Task item ->
Would you set down each line of the data below exactly?

Supplied material ->
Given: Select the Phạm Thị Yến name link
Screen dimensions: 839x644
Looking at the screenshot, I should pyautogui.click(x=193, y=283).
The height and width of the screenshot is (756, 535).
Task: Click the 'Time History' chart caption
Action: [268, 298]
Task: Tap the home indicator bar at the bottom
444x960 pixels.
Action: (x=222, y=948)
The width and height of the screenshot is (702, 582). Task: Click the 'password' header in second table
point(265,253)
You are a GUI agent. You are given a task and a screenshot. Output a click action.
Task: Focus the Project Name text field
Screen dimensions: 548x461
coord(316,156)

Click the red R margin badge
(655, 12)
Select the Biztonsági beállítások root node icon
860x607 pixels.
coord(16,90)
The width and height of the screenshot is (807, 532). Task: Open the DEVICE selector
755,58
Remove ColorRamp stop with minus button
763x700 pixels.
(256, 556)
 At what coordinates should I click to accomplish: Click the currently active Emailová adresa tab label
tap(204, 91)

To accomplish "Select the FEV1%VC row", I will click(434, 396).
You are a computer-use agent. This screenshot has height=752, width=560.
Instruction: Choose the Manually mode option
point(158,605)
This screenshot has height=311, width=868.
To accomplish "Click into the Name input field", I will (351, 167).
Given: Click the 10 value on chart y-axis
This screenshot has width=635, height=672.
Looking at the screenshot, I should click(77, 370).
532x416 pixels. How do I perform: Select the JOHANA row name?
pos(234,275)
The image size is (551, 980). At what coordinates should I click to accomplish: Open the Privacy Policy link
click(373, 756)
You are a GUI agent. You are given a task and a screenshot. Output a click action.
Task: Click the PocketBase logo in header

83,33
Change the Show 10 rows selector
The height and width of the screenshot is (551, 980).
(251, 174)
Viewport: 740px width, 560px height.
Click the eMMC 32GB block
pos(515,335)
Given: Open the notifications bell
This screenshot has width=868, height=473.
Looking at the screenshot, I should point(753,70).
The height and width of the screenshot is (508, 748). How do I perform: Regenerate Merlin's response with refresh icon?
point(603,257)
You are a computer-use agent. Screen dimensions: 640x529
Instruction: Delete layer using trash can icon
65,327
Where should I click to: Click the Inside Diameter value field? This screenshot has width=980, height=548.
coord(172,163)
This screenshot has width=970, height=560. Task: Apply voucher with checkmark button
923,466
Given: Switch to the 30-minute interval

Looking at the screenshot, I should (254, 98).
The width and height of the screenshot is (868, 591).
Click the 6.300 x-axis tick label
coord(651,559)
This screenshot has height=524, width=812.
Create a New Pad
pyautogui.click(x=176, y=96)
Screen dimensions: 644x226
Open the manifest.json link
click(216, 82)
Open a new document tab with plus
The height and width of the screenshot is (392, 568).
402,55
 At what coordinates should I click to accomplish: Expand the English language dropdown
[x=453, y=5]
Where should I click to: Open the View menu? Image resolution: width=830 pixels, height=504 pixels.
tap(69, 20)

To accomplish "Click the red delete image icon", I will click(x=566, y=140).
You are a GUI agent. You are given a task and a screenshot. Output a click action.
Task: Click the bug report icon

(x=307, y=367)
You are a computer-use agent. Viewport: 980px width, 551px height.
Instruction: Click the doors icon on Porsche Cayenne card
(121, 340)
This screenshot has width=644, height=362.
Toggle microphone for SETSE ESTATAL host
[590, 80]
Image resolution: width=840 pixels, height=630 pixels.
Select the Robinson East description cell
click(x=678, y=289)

Your response ->
Given: Select the Phạm Thị Yến name link
Screen dimensions: 839x644
Looking at the screenshot, I should pyautogui.click(x=193, y=283).
The height and width of the screenshot is (756, 535).
Task: Click the 'Time History' chart caption
Action: [268, 298]
Task: Tap the home indicator bar at the bottom
444x960 pixels.
Action: (x=222, y=948)
The width and height of the screenshot is (702, 582). Task: Click the 'password' header in second table
point(265,253)
You are a GUI agent. You are given a task and a screenshot. Output a click action.
Task: Focus the Project Name text field
Screen dimensions: 548x461
coord(316,156)

Click the red R margin badge
(655, 12)
Select the Biztonsági beállítások root node icon
860x607 pixels.
coord(16,90)
The width and height of the screenshot is (807, 532). Task: Open the DEVICE selector
755,58
Remove ColorRamp stop with minus button
763x700 pixels.
(256, 556)
 At what coordinates should I click to accomplish: Click the currently active Emailová adresa tab label
tap(204, 91)

To accomplish "Select the FEV1%VC row", I will click(434, 396).
You are a computer-use agent. This screenshot has height=752, width=560.
Instruction: Choose the Manually mode option
point(158,605)
This screenshot has height=311, width=868.
To accomplish "Click into the Name input field", I will (351, 167).
Given: Click the 10 value on chart y-axis
This screenshot has width=635, height=672.
Looking at the screenshot, I should click(77, 370).
532x416 pixels. How do I perform: Select the JOHANA row name?
pos(234,275)
The image size is (551, 980). At what coordinates should I click to accomplish: Open the Privacy Policy link
click(373, 756)
You are a GUI agent. You are given a task and a screenshot. Output a click action.
Task: Click the PocketBase logo in header

83,33
Change the Show 10 rows selector
The height and width of the screenshot is (551, 980).
(251, 174)
Viewport: 740px width, 560px height.
Click the eMMC 32GB block
pos(515,335)
Given: Open the notifications bell
This screenshot has width=868, height=473.
Looking at the screenshot, I should point(753,70).
The height and width of the screenshot is (508, 748). How do I perform: Regenerate Merlin's response with refresh icon?
point(603,257)
You are a computer-use agent. Screen dimensions: 640x529
Instruction: Delete layer using trash can icon
65,327
Where should I click to: Click the Inside Diameter value field? This screenshot has width=980, height=548.
coord(172,163)
This screenshot has width=970, height=560. Task: Apply voucher with checkmark button
923,466
Given: Switch to the 30-minute interval

Looking at the screenshot, I should (254, 98).
The width and height of the screenshot is (868, 591).
Click the 6.300 x-axis tick label
coord(651,559)
This screenshot has height=524, width=812.
Create a New Pad
pyautogui.click(x=176, y=96)
Screen dimensions: 644x226
Open the manifest.json link
click(216, 82)
Open a new document tab with plus
The height and width of the screenshot is (392, 568).
402,55
 At what coordinates should I click to accomplish: Expand the English language dropdown
[x=453, y=5]
Where should I click to: Open the View menu? Image resolution: width=830 pixels, height=504 pixels.
tap(69, 20)

To accomplish "Click the red delete image icon", I will click(x=566, y=140).
You are a GUI agent. You are given a task and a screenshot. Output a click action.
Task: Click the bug report icon

(x=307, y=367)
You are a computer-use agent. Viewport: 980px width, 551px height.
Instruction: Click the doors icon on Porsche Cayenne card
(121, 340)
This screenshot has width=644, height=362.
Toggle microphone for SETSE ESTATAL host
[590, 80]
Image resolution: width=840 pixels, height=630 pixels.
Select the Robinson East description cell
click(x=678, y=289)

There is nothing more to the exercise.